- [Collected data]
● ● ● ●

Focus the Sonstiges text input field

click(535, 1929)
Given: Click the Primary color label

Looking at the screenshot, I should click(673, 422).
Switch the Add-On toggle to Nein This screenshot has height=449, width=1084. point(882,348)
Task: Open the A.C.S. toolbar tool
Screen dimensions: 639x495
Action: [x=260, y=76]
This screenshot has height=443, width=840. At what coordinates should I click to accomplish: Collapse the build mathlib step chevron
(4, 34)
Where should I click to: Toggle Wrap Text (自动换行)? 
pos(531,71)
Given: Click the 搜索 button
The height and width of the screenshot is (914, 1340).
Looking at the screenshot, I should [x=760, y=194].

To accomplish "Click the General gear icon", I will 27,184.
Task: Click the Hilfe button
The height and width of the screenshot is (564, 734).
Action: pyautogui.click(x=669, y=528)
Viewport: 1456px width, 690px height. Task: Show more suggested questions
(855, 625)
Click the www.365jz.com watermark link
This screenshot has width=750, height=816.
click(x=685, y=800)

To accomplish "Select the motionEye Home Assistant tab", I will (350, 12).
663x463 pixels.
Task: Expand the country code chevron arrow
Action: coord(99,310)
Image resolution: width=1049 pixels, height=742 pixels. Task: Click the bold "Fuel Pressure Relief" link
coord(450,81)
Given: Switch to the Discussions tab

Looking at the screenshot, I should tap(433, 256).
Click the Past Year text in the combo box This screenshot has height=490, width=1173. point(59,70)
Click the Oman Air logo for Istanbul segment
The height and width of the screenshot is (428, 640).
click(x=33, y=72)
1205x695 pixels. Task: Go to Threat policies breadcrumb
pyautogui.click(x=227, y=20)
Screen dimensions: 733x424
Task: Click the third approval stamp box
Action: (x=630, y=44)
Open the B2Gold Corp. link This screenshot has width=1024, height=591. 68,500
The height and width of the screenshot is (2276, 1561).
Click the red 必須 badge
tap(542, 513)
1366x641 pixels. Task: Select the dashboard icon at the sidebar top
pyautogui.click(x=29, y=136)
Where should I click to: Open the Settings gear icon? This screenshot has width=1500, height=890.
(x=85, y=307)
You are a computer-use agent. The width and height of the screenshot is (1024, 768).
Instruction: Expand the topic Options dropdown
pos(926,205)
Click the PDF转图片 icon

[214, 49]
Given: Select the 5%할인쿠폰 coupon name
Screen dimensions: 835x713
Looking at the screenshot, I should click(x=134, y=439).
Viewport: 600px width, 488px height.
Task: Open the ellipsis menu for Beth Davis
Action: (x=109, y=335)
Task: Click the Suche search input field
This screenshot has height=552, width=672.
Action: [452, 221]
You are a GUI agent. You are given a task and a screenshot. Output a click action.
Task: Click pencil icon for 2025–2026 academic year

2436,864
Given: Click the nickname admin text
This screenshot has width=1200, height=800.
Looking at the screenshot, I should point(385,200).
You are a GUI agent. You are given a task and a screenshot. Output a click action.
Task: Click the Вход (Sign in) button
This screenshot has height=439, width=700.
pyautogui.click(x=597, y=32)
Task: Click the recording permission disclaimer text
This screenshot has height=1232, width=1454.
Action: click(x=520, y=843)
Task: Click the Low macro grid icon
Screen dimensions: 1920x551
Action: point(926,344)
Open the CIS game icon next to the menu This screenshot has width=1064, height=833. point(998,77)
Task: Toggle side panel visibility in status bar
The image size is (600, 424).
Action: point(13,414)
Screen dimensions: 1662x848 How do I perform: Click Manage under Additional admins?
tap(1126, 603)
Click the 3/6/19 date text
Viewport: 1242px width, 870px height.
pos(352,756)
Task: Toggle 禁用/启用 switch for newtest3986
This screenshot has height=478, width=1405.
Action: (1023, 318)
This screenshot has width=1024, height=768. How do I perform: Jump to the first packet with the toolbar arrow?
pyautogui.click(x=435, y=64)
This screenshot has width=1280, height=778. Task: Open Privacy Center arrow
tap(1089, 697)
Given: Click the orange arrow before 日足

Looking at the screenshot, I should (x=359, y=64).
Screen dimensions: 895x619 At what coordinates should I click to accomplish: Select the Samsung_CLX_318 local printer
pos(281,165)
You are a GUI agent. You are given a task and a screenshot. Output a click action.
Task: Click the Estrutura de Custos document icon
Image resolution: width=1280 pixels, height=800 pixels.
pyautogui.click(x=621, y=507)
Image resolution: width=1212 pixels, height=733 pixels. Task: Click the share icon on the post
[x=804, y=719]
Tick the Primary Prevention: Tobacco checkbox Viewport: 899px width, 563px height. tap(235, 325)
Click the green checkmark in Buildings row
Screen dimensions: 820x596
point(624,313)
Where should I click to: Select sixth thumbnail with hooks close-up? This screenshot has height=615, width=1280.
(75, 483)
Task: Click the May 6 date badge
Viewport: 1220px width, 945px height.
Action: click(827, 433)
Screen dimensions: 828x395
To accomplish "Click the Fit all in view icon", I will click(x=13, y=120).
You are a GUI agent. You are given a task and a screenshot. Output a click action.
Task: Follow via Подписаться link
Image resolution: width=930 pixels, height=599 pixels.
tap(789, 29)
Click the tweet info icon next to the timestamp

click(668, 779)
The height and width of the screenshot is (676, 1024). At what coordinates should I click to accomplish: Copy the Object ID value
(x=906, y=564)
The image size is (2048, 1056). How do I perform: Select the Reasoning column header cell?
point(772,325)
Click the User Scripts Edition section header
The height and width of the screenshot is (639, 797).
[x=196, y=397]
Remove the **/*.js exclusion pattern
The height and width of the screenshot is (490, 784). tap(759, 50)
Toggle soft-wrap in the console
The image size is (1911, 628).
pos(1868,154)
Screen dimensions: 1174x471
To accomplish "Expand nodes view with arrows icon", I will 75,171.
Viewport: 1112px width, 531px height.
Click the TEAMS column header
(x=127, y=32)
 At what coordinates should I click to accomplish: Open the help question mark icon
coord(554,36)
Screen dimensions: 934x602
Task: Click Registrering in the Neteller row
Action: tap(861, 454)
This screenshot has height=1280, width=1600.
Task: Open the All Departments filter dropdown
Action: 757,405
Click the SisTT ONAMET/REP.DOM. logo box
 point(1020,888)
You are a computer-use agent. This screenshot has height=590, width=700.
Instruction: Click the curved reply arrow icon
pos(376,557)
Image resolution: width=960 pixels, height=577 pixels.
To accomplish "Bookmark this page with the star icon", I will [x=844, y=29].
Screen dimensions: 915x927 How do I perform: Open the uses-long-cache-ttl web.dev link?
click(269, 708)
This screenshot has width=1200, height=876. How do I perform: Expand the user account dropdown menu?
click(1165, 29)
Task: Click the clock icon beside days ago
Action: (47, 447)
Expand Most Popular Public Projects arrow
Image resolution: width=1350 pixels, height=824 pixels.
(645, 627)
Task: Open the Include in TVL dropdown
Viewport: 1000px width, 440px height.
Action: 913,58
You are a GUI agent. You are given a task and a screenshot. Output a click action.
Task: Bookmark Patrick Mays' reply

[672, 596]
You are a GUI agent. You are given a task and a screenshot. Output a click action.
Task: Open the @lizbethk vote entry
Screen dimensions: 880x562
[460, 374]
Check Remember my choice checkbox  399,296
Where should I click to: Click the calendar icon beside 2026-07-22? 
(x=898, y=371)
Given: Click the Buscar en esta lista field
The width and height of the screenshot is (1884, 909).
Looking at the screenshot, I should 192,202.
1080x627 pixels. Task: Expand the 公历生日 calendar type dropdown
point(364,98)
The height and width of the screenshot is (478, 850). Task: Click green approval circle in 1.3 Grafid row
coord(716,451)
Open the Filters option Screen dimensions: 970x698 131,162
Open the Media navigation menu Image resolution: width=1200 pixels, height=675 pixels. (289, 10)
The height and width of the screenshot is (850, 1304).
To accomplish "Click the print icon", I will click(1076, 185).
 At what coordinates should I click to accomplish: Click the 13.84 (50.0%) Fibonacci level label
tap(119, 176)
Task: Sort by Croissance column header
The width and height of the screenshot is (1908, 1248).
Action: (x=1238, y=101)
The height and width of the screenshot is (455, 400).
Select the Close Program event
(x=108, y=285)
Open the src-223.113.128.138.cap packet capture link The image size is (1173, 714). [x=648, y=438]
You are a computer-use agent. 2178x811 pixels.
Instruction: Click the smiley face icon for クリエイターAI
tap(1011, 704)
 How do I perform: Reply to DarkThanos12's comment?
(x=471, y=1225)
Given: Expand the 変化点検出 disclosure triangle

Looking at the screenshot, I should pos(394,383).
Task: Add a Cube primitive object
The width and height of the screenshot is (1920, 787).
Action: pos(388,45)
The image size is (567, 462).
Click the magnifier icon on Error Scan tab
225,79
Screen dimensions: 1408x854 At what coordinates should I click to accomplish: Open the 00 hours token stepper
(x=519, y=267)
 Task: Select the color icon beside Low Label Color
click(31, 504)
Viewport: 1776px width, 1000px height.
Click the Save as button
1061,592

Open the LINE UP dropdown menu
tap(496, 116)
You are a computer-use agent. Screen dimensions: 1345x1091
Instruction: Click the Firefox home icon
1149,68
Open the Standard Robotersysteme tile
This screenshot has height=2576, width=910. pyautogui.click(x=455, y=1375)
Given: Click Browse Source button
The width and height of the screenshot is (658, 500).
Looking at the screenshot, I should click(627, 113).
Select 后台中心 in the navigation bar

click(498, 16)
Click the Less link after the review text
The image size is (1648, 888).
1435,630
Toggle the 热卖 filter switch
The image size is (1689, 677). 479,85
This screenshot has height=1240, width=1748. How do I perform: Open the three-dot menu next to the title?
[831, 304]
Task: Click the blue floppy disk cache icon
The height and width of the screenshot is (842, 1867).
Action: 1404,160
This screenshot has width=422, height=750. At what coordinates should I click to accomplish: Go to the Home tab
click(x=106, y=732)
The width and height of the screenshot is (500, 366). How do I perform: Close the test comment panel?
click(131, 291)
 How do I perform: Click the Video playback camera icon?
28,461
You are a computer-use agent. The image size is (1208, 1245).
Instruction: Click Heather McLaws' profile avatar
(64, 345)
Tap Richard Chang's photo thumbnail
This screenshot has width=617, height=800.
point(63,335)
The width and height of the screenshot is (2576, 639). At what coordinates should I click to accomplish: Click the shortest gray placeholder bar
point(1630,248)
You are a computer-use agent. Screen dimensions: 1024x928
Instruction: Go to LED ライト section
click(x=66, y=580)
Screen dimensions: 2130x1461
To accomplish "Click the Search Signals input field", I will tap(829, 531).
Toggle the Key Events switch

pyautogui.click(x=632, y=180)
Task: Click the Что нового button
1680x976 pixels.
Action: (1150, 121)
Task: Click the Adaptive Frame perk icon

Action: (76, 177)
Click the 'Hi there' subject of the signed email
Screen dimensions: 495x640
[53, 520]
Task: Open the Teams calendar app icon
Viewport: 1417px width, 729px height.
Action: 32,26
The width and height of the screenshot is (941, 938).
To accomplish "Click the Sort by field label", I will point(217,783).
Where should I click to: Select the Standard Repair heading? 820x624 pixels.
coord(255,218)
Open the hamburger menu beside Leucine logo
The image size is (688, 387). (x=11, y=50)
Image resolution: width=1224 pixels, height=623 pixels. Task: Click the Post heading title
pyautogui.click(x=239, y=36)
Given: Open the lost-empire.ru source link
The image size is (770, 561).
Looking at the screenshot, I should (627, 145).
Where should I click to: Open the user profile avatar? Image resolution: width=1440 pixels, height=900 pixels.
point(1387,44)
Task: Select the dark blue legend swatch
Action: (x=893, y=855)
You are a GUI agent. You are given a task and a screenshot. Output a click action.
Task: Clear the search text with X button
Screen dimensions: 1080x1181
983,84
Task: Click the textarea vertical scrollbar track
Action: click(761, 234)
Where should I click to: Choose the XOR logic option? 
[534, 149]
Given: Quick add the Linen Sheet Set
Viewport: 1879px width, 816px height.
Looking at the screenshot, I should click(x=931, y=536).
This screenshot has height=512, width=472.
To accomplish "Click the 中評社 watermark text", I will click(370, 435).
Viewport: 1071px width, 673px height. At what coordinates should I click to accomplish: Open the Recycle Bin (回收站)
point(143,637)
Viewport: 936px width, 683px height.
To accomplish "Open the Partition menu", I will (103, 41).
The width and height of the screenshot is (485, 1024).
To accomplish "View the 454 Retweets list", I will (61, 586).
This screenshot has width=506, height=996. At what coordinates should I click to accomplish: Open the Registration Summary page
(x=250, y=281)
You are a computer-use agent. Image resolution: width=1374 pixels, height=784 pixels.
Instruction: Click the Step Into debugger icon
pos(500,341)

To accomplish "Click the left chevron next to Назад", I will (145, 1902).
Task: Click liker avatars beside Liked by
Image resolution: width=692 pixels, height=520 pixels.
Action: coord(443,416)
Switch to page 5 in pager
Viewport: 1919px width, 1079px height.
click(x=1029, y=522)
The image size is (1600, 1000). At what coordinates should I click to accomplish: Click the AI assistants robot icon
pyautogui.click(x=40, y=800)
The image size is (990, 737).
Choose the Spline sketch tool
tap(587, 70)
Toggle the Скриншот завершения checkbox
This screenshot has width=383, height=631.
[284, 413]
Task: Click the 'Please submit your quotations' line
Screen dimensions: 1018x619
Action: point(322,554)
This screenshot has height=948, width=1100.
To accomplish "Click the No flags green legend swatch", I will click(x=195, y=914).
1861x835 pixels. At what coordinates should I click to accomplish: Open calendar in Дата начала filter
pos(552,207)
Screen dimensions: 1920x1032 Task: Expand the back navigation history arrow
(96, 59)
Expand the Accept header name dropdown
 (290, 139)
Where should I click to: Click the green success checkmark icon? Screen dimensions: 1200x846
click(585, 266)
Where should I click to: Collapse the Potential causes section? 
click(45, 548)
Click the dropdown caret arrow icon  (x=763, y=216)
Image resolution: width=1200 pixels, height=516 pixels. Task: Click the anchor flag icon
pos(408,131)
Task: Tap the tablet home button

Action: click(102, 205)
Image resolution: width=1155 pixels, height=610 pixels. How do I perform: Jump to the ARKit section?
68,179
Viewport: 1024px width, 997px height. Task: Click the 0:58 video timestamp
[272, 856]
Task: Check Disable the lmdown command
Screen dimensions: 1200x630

● ● ● ●

- [Your goal] Up to and including the line that holds "Task: Open the A.C.S. toolbar tool", reproduce the records above exactly from their first line, and give nothing else.

- [Solution to this exercise]
Focus the Sonstiges text input field

click(535, 1929)
Given: Click the Primary color label

Looking at the screenshot, I should click(673, 422).
Switch the Add-On toggle to Nein This screenshot has height=449, width=1084. point(882,348)
Task: Open the A.C.S. toolbar tool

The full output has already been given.